(EXERCISE PROMPT): Only the lines below from the one containing "This screenshot has height=180, width=355." through the one containing "Click the Manche 2 name field" belong in the answer, set down exactly, with the pictures left out.

(DATA SHOWN):
● ● ● ● ●

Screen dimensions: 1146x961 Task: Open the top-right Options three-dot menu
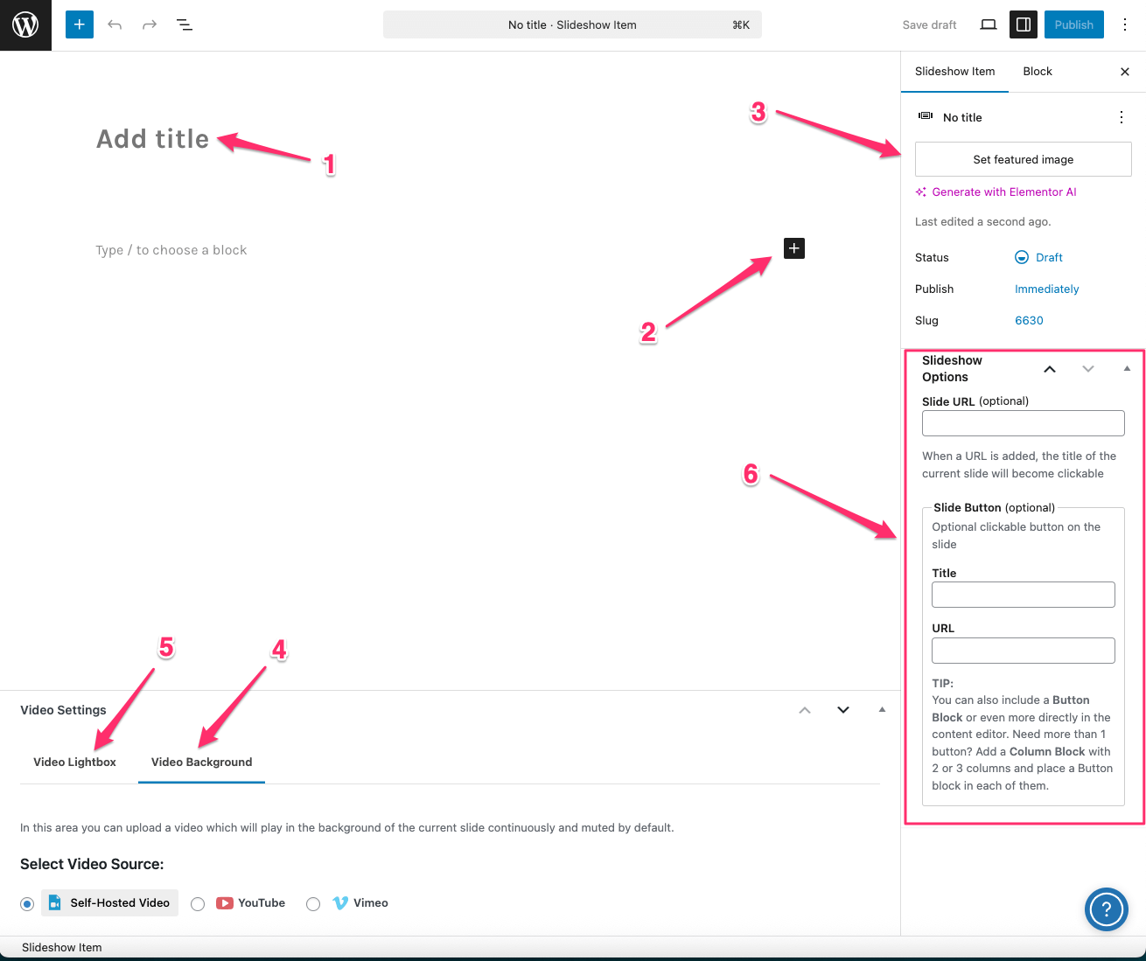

● ● ● ● ●

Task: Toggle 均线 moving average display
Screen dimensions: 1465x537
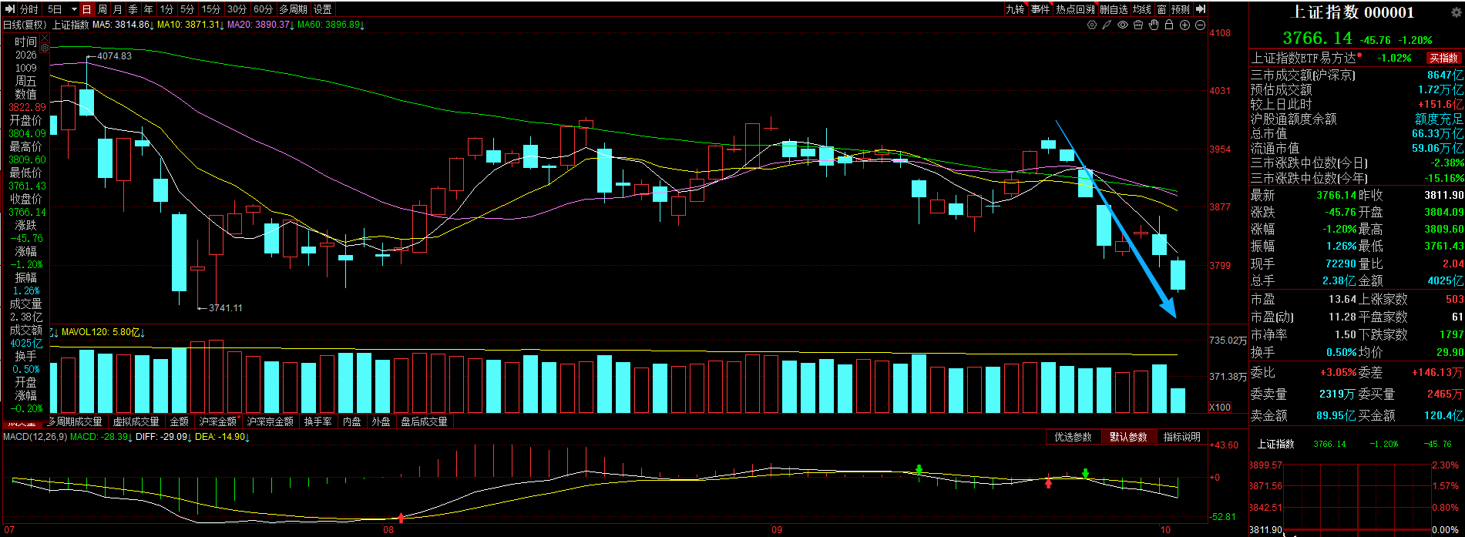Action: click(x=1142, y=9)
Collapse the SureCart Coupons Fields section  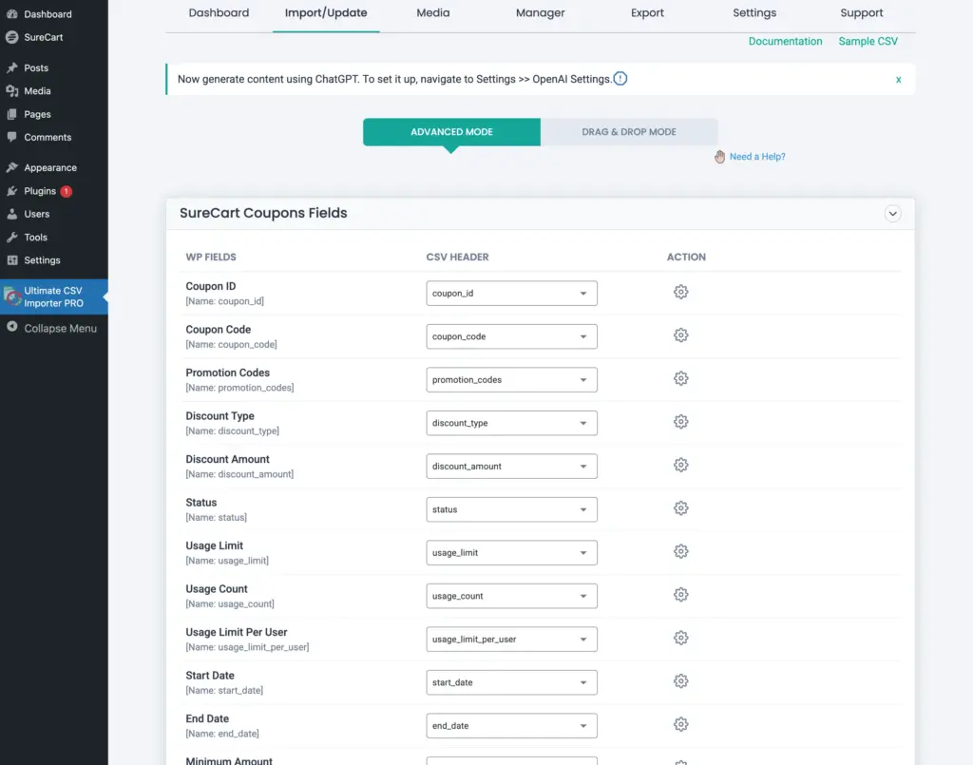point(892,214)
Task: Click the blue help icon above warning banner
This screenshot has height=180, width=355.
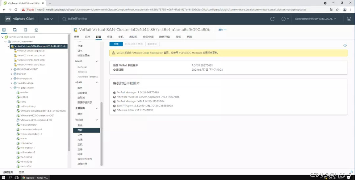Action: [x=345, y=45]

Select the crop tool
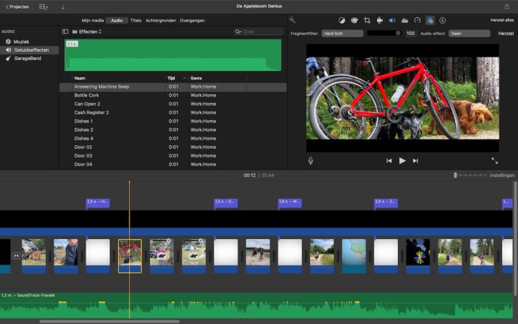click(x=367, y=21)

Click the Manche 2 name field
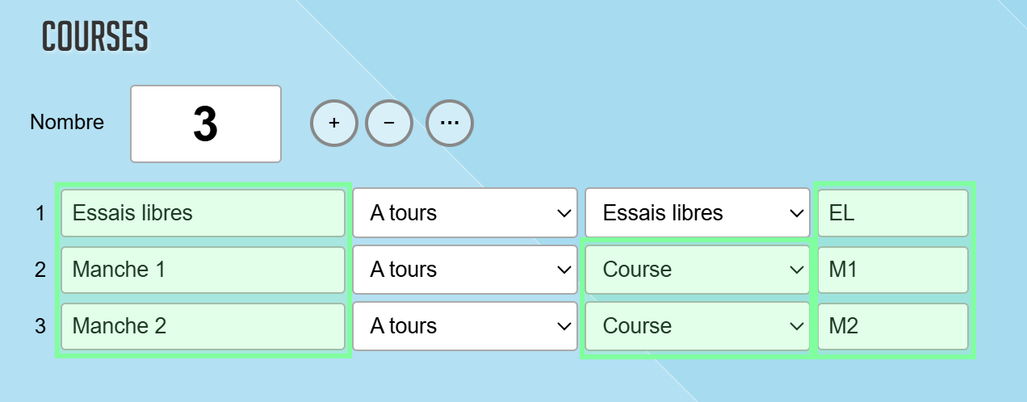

● ● ● ● ●

(RESULT):
This screenshot has height=180, width=355.
Action: [x=345, y=45]

Select the crop tool
click(x=367, y=21)

Click the Manche 2 name field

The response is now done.